### Task directions
Search the data below for "screenshot" and report how many lines contain it, with no other text.

### Supplied data

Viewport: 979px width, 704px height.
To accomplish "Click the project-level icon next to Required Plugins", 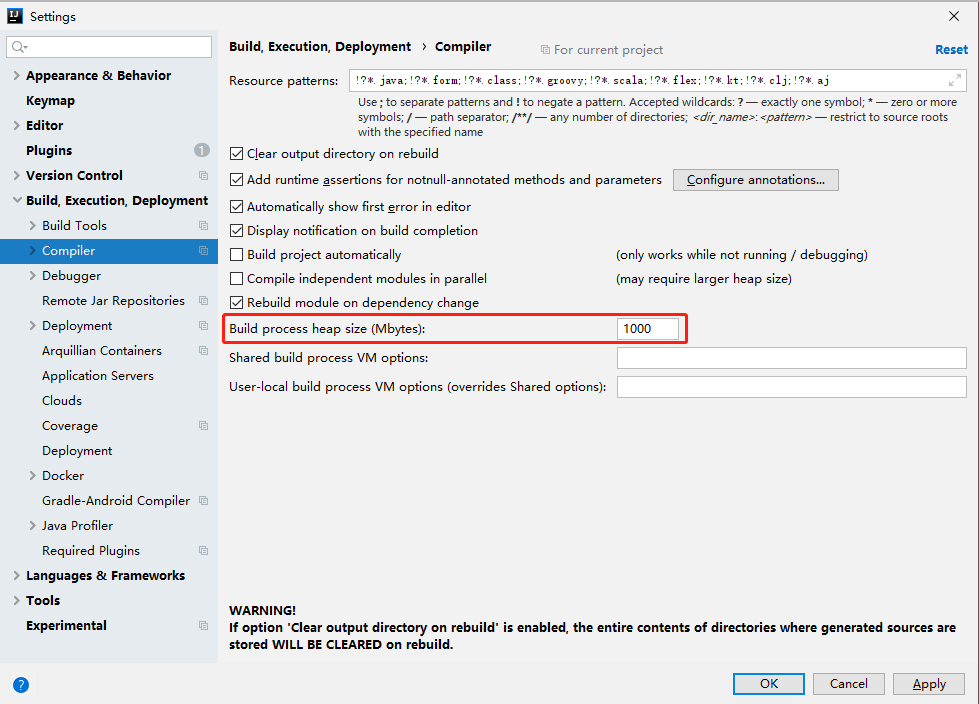I will pos(204,550).
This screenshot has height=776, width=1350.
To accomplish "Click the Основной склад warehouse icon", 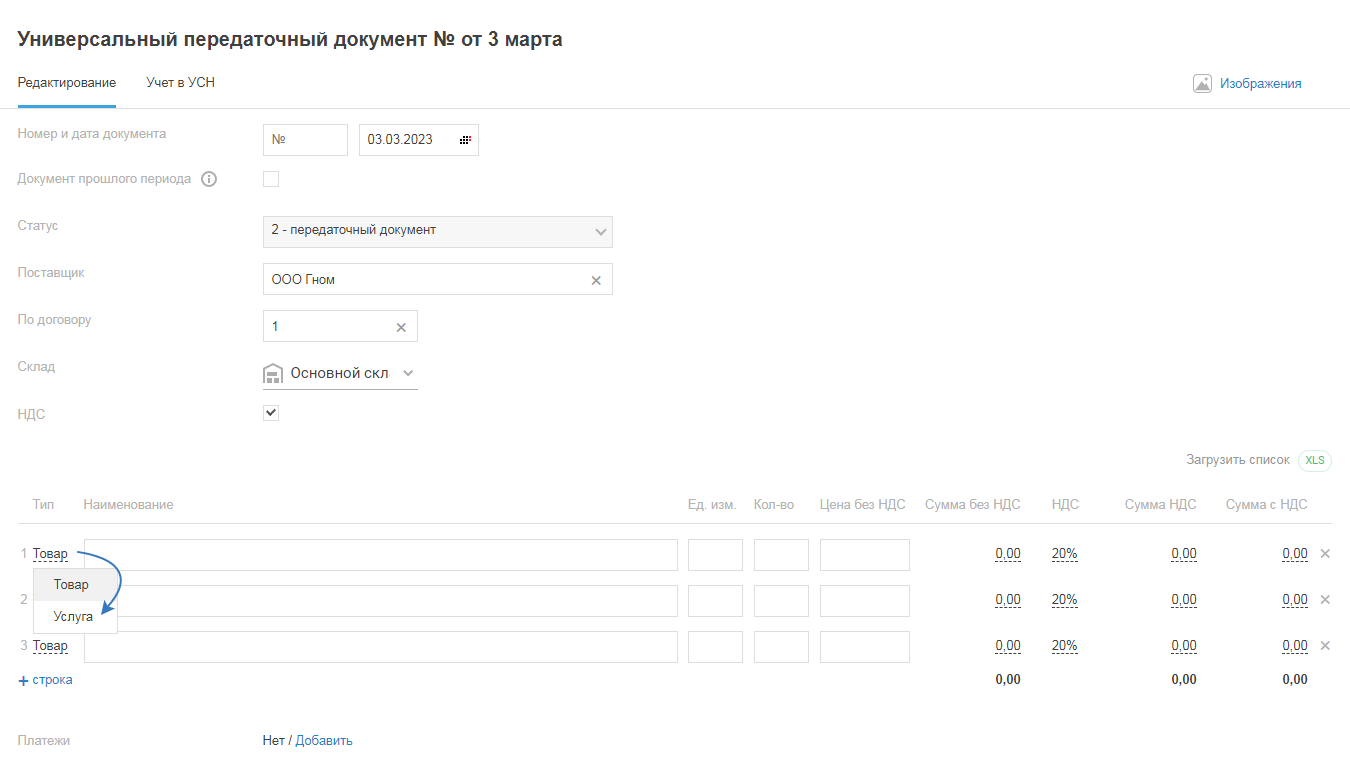I will [273, 374].
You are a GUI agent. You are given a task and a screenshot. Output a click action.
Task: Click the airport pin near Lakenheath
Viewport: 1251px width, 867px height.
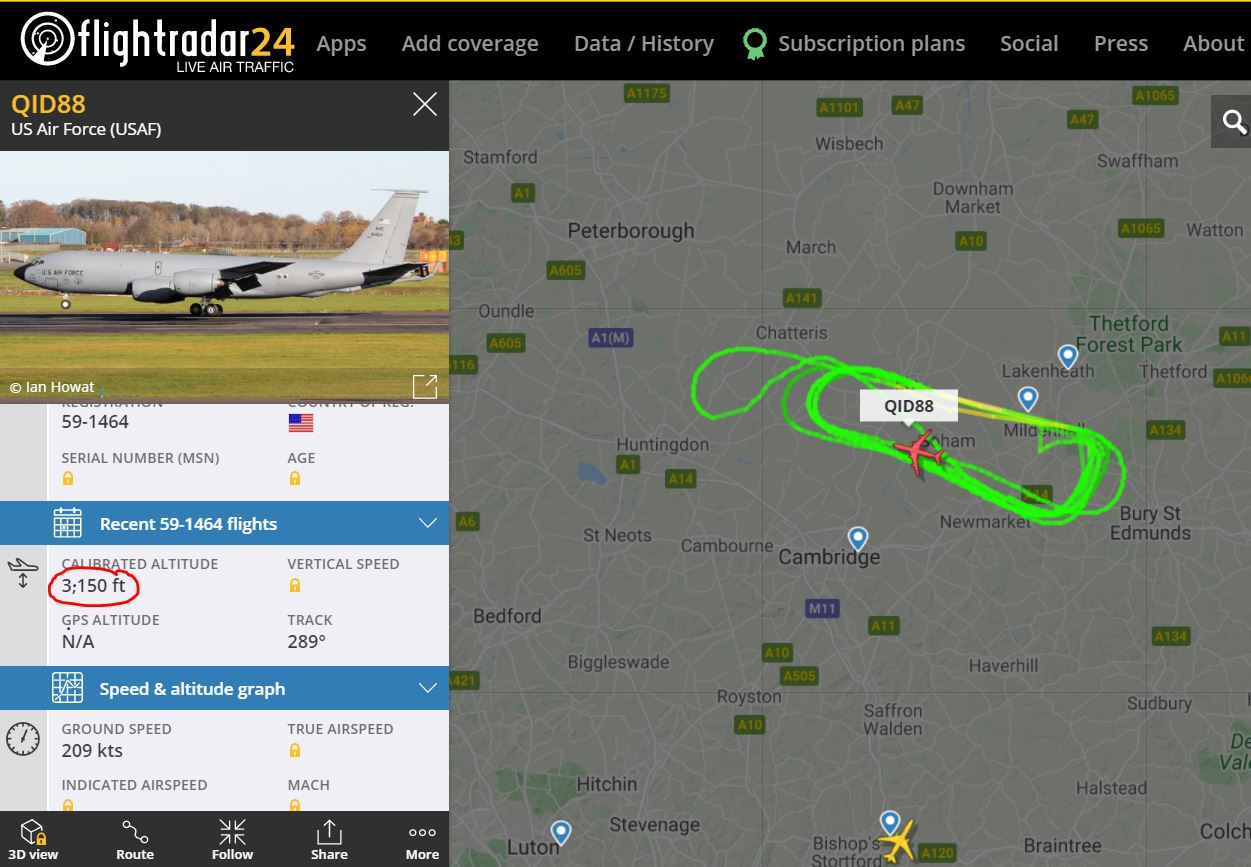1068,356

### Written answer
2